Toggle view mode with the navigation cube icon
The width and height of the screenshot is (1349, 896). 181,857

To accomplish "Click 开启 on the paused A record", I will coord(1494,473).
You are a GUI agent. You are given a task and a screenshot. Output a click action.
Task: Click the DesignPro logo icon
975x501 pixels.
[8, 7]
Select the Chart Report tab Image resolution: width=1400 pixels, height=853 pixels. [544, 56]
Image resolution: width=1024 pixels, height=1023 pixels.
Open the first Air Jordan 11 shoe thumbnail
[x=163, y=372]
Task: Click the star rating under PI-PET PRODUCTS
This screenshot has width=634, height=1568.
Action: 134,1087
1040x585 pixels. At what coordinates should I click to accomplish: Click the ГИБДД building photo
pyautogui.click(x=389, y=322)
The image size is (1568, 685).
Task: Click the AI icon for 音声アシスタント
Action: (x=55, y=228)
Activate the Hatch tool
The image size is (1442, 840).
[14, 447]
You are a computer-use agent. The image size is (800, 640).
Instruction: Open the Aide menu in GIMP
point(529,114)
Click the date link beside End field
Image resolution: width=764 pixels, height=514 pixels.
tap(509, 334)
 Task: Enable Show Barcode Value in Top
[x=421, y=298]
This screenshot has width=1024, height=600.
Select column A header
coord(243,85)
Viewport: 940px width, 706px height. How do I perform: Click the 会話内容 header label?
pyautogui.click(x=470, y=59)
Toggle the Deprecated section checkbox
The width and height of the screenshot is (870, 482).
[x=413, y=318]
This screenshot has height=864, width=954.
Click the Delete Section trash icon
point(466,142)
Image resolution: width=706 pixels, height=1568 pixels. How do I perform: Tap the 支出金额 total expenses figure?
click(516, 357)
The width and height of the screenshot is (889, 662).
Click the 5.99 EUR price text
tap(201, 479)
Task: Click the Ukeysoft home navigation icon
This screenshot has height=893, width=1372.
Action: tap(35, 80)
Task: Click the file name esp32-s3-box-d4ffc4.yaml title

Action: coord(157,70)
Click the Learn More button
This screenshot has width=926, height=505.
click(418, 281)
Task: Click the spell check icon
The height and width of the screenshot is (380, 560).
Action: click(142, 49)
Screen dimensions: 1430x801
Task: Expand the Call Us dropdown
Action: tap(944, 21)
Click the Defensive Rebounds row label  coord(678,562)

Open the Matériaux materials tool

----

Repeat word for word from the line holding "The height and" down to the last line above, including both.

The height and width of the screenshot is (380, 560).
Action: click(142, 49)
Screen dimensions: 1430x801
Task: Expand the Call Us dropdown
Action: tap(944, 21)
Click the Defensive Rebounds row label  coord(678,562)

Open the Matériaux materials tool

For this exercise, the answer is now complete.